# EXERCISE PROMPT:
Beginning with the line that contains "Given: Select the Address cell in the JMP row", print each line to the end of the data exactly. Omit the pictures.

# RECORDS PROVIDED:
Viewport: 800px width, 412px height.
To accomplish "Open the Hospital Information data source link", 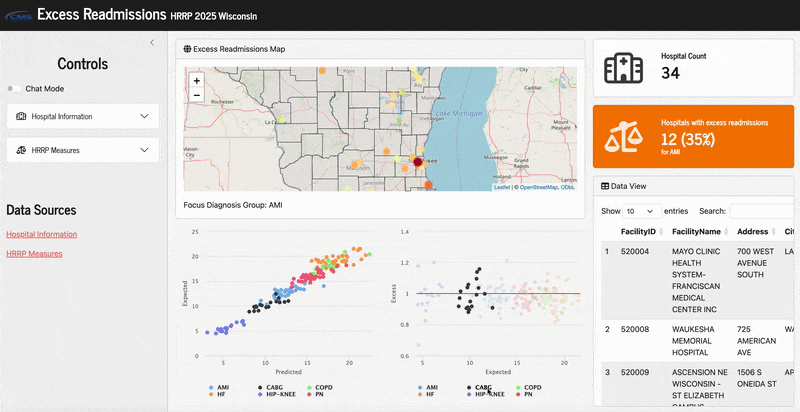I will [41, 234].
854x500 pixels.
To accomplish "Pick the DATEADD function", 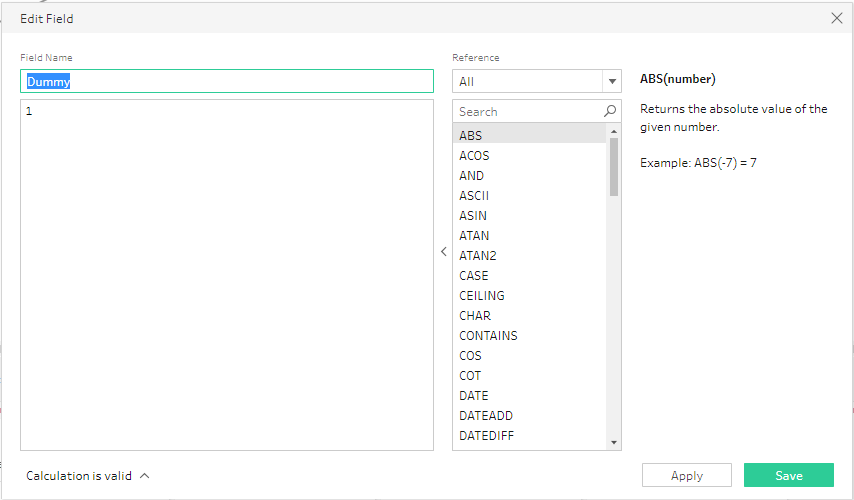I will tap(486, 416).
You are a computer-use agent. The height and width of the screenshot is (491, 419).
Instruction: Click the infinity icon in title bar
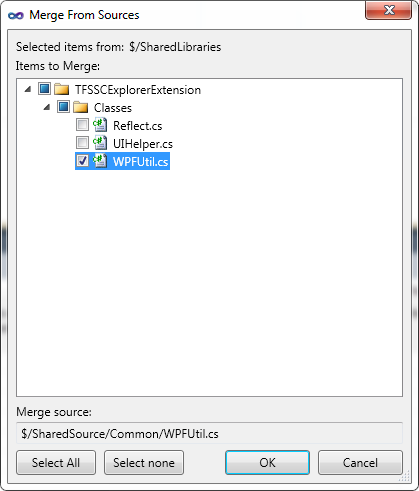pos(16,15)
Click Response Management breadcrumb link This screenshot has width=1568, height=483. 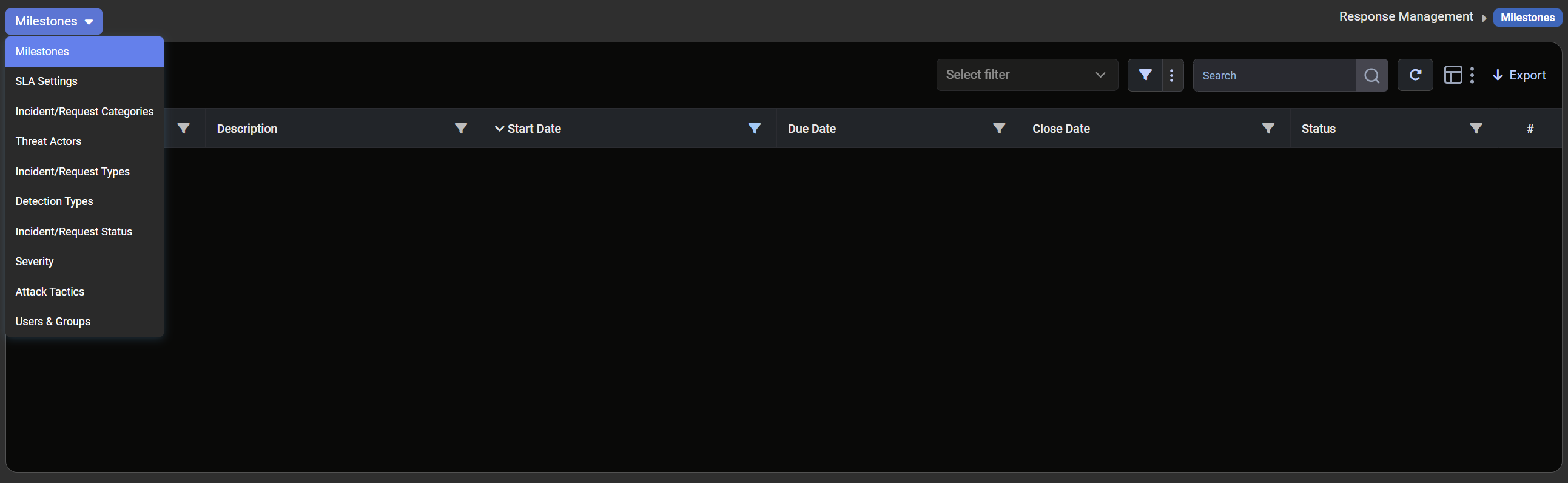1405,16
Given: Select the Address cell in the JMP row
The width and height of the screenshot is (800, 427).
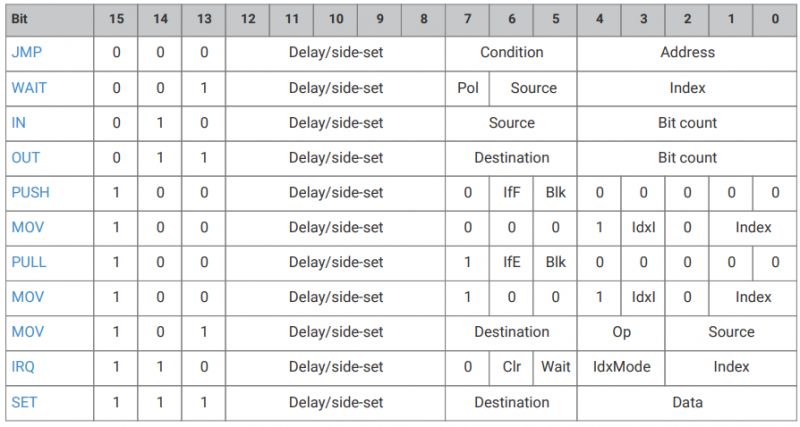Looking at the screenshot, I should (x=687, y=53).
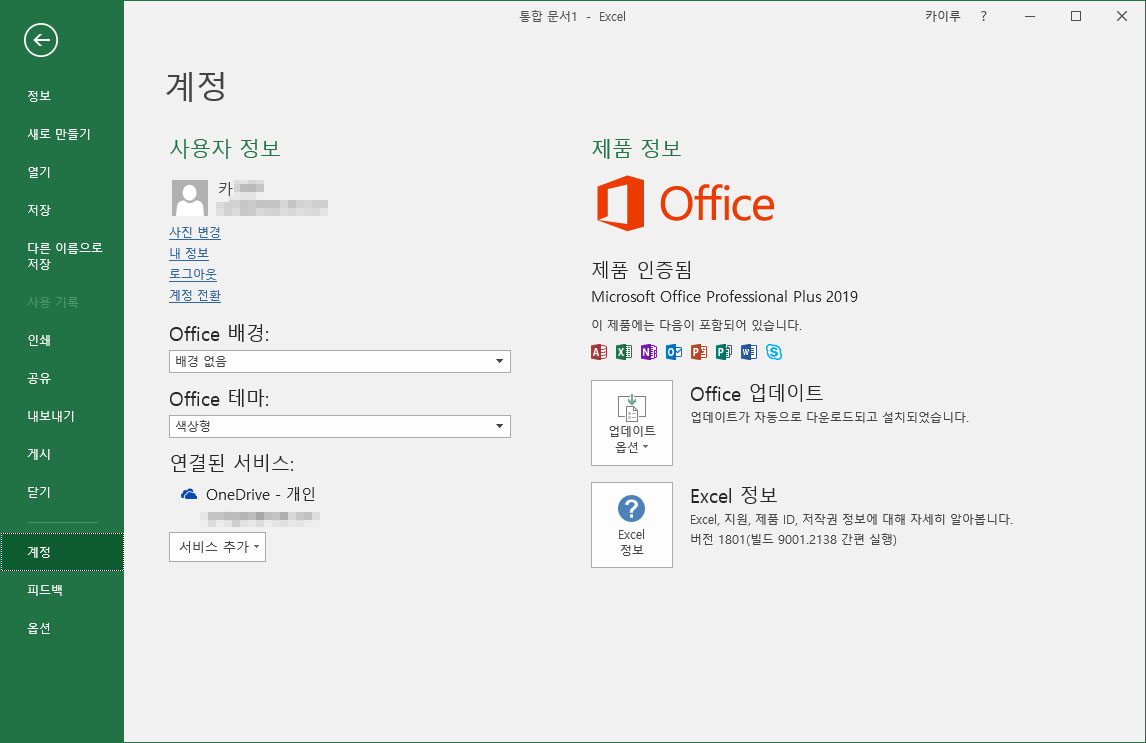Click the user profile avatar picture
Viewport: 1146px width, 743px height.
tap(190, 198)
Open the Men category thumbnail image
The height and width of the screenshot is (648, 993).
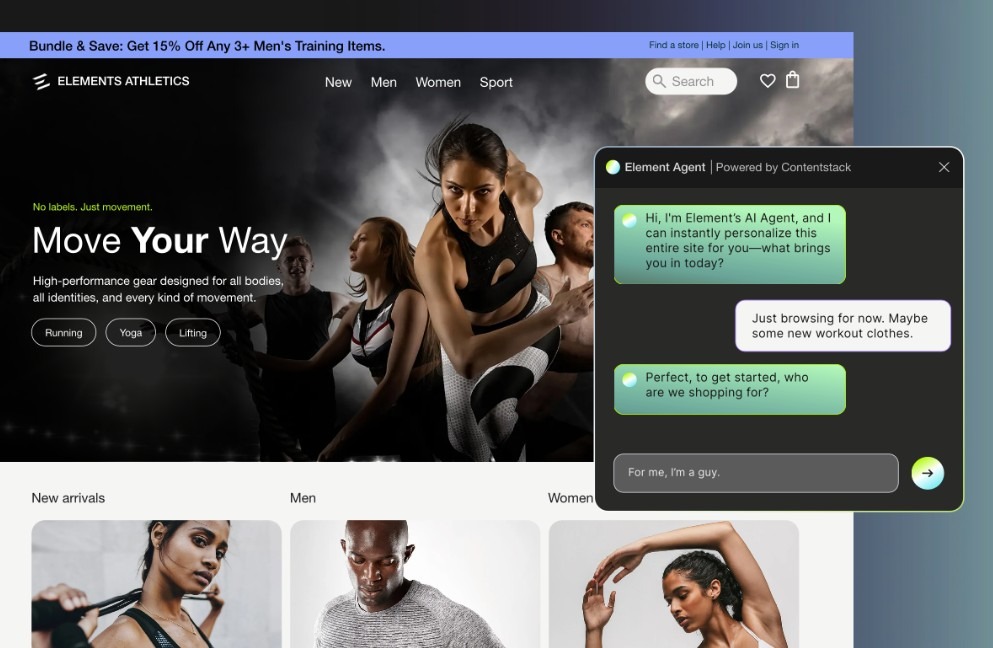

# TASK OUTPUT:
Given: Select the Address cell in the JMP row
The width and height of the screenshot is (800, 427).
Looking at the screenshot, I should (x=687, y=53).
Click the user profile avatar picture
Viewport: 1146px width, 743px height.
tap(190, 198)
Open the Men category thumbnail image
The height and width of the screenshot is (648, 993).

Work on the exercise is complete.